Rifampin (a semi-synthetic rifamycin derivative) is one of the first-line anti-tuberculosis drugs. Rifampin inhibits transcription by binding to the beta-subunit of the RNA polymerase (RNAP). The majority of the clinically-relevant Mycobacterium tuberculosis (MTB) rifamycin-resistant (RifR) mutations result from amino acid substitutions of one of the following three beta residues: Asp435, His445, and Ser450 in a highly conserved 27 amino acid region of the RNAP beta-subunit. The core subunits of wild-type and RifR mutants (Asp435Val, His445Tyr, Ser450Leu) of MTB RNAP were overexpressed in and purified from E. coli. The rifamycins were all found to bind tightly (IC50) to the wild-type MTB and E. coli RNAPs, whereas dramatic (~10^2-10^5 fold) losses of affinity for rifamycins were observed for the RifR mutants from both bacteria.
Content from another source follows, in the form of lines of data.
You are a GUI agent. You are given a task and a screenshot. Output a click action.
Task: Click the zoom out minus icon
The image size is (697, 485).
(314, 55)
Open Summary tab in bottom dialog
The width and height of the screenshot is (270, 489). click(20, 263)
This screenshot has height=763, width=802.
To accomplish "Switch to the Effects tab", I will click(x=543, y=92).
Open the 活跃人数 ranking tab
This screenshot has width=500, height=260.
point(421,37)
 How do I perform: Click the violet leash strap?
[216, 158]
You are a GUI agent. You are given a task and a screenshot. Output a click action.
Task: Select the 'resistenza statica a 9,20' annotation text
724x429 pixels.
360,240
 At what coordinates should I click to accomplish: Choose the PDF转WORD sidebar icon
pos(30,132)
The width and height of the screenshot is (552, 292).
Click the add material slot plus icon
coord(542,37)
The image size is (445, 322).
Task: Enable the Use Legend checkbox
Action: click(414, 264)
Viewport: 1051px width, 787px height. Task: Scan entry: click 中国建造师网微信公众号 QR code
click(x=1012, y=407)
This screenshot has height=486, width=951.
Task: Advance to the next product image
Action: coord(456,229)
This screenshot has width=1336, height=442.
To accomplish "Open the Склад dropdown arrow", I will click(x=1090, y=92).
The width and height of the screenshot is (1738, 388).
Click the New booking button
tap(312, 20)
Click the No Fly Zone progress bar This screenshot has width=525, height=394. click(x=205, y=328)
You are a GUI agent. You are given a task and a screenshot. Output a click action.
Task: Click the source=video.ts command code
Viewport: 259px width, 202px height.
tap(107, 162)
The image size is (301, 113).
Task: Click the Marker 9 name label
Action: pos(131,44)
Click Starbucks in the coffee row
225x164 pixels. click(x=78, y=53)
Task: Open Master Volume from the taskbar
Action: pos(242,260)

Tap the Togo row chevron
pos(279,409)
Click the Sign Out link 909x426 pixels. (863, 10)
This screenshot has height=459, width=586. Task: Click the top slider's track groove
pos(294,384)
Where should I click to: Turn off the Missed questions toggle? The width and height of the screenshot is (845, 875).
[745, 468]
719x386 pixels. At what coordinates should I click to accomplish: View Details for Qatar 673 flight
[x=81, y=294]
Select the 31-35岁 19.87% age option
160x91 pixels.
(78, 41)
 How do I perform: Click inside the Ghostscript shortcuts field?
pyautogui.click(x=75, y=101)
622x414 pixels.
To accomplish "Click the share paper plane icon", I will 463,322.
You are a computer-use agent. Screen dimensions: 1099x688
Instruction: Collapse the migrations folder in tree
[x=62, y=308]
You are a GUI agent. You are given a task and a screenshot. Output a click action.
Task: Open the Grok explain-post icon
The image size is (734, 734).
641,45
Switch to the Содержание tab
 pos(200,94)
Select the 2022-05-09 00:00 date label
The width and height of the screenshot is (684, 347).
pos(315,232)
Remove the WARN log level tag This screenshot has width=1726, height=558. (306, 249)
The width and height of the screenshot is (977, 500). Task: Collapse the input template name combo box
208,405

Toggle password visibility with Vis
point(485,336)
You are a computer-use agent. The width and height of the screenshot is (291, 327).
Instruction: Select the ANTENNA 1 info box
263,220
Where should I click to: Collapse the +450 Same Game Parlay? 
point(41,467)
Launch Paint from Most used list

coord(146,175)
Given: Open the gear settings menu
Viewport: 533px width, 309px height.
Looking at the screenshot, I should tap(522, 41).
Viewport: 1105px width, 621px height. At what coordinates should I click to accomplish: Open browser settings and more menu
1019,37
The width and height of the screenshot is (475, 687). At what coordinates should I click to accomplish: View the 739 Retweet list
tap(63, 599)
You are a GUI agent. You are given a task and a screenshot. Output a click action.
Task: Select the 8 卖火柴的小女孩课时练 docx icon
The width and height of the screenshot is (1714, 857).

Additional studies with efflux pump-deficient E. coli (EC2880) confirm that the differential sensitivity of MTB and E. coli to rifamycin antibiotic activity is due to rifamycin efflux from E. coli, rather than any differences in the target RNAPs. The activities of C-8 modified rifamycins are consistent with X-ray crystal structures that show Ser450 acting as a hydrogen bond donor to the C-8 hydroxyl of rifamycins and that rifamycin resistance in the Ser450 mutants is likely due to loss of this hydrogen bond and loss of affinity. A series of novel benzoxazinorifamycin analogues displayed superior affinity toward wild-type and RifR mutants of the MTB RNAP than rifampin and rifalazil (RifR mutants, but not WT), but the IC50 values were still in the 10^-6 M range with the RifR MTB RNAPs. Rifampin exhibits significant drug-drug interactions via potent induction of cytochrome P450 3A4 (CYP3A4). Selected commercially available rifamycins and our synthetic analogues were screened in the human pregnane X receptor (hPXR) activation assay to determine their extents of hPXR activation as an indicator of potential for CYP3A4 induction. One of our analogues exhibited very low (similar to rifalazil) activation of hPXR, while the others did show significant activation and some cytotoxicity. The results of these studies have provided encouraging evidence that rifamycins with improved activity against RifR MTB RNAP and lower drug-drug interaction liabilities can be developed.